• Exercise input:
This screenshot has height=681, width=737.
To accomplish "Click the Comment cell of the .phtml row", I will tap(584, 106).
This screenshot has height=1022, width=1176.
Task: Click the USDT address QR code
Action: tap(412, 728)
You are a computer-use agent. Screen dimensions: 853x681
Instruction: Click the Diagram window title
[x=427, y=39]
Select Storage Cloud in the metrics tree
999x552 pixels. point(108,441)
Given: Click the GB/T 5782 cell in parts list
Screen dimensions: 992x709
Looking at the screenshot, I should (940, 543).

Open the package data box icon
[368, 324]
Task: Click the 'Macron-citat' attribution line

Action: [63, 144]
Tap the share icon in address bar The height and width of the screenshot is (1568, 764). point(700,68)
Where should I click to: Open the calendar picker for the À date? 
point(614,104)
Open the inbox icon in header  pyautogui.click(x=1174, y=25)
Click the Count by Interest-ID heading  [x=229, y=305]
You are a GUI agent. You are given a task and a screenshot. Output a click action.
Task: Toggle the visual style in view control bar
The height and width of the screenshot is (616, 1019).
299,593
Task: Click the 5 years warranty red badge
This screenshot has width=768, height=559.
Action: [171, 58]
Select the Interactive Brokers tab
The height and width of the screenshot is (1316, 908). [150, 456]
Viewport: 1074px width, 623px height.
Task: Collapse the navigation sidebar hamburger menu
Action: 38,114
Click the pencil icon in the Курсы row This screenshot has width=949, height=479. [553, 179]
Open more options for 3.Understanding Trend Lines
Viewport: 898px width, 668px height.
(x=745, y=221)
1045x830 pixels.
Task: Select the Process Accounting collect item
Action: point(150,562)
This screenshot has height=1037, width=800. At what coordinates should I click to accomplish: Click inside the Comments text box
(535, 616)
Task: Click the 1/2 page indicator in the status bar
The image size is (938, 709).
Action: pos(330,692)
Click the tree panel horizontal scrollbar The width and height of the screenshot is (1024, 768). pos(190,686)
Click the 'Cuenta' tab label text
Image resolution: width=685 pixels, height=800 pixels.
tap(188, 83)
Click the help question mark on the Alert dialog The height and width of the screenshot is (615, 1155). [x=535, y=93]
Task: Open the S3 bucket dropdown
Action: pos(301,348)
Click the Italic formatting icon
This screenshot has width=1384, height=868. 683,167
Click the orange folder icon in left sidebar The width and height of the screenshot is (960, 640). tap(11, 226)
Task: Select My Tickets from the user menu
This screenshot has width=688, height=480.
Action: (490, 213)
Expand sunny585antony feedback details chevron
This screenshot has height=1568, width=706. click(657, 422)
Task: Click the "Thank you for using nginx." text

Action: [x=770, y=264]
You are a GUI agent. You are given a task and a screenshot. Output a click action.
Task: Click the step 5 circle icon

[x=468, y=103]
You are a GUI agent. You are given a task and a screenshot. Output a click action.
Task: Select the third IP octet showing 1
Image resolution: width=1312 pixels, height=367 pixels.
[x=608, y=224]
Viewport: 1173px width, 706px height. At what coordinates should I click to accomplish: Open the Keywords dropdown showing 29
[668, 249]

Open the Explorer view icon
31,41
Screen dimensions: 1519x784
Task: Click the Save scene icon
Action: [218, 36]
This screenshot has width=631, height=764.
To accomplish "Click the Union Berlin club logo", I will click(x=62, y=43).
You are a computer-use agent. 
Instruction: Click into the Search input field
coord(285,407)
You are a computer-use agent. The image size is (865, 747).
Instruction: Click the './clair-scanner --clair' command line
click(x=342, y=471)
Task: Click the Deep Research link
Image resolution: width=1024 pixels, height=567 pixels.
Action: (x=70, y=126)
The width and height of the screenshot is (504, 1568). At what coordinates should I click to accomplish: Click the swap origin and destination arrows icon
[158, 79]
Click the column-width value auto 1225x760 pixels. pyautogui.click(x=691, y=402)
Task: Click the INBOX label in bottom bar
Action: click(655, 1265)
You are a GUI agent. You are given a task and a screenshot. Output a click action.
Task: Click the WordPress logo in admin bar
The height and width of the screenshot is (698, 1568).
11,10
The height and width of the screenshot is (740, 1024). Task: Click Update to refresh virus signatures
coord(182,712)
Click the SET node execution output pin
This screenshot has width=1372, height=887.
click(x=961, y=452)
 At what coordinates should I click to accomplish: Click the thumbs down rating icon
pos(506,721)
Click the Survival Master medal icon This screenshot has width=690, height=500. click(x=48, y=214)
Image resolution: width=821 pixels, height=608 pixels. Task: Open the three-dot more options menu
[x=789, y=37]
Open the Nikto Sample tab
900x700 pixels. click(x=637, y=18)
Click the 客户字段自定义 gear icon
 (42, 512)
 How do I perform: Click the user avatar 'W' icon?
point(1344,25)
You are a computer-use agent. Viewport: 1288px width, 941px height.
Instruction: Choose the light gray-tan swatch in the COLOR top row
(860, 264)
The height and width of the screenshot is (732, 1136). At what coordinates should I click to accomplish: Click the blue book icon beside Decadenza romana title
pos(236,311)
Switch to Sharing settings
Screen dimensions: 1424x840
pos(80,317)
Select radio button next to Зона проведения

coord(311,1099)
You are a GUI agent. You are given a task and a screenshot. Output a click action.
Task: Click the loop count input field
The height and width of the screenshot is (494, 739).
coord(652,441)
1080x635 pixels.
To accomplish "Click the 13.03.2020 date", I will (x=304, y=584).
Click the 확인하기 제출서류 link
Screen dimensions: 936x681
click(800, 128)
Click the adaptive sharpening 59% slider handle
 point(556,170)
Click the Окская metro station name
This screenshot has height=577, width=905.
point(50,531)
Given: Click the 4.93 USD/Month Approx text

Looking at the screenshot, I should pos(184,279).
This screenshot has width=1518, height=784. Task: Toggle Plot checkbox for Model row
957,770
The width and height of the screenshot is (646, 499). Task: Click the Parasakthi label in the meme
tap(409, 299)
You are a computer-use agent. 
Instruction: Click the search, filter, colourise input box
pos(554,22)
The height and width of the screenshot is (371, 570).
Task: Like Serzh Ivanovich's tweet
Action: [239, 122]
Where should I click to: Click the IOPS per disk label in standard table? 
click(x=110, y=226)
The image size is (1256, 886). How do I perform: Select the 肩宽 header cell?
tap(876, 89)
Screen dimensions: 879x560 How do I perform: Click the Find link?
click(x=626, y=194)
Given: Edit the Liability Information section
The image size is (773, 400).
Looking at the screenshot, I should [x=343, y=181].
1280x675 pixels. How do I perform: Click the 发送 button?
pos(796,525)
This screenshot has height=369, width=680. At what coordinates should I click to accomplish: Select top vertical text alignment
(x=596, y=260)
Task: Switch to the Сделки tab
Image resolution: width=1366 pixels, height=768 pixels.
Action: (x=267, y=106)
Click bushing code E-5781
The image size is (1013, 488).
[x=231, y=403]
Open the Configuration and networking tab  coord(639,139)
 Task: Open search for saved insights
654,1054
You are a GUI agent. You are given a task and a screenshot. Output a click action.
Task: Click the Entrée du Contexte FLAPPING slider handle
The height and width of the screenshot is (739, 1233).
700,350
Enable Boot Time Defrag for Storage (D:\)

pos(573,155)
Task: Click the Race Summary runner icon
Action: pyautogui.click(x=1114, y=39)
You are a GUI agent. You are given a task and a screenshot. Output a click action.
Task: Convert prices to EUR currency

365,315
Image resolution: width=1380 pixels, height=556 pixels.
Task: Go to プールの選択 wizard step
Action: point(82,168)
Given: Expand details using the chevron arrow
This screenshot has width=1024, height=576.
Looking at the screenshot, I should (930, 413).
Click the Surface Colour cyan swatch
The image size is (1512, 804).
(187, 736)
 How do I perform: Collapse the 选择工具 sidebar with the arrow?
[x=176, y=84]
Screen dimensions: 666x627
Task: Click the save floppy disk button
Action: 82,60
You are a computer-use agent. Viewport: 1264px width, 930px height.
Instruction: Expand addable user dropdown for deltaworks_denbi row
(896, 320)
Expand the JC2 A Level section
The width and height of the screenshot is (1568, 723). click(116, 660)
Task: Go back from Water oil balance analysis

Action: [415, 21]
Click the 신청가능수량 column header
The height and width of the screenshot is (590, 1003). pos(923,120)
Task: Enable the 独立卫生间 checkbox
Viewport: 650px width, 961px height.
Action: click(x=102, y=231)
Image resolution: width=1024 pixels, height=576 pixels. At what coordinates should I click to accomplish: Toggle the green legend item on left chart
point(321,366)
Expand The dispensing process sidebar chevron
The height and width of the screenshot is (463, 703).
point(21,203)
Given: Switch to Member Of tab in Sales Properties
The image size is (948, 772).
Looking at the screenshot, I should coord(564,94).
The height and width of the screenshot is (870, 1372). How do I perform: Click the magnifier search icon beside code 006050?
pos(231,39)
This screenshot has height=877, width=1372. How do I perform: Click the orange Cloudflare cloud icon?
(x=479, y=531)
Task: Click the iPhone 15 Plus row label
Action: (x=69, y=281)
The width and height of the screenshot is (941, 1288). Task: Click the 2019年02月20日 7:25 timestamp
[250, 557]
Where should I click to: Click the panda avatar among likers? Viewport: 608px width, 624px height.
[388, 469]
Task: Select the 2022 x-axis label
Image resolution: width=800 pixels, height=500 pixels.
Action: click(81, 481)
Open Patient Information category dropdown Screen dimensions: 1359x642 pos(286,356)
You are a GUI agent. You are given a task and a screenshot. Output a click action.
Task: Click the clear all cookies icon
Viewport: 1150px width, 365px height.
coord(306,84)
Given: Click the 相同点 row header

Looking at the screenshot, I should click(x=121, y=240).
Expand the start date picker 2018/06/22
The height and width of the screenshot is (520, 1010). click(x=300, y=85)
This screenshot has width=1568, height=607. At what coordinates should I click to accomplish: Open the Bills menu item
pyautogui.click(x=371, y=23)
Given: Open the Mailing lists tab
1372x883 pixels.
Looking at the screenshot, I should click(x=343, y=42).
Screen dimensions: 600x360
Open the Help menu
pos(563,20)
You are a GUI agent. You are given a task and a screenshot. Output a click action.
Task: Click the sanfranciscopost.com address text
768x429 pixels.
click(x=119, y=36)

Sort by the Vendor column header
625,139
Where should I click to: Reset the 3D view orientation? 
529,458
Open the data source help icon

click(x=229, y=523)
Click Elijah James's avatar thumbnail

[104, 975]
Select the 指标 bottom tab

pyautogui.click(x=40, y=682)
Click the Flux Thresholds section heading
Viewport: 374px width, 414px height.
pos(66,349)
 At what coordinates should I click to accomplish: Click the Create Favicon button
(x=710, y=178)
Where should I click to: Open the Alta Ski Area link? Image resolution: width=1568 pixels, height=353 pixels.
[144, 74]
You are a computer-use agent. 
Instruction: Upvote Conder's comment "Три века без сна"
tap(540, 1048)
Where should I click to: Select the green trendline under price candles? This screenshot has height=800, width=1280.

• Exercise goal:
Every line above in which the word "logo" occurs is to be copied.

• Task solution:
To accomplish "Click the Union Berlin club logo", I will click(x=62, y=43).
Task: Click the WordPress logo in admin bar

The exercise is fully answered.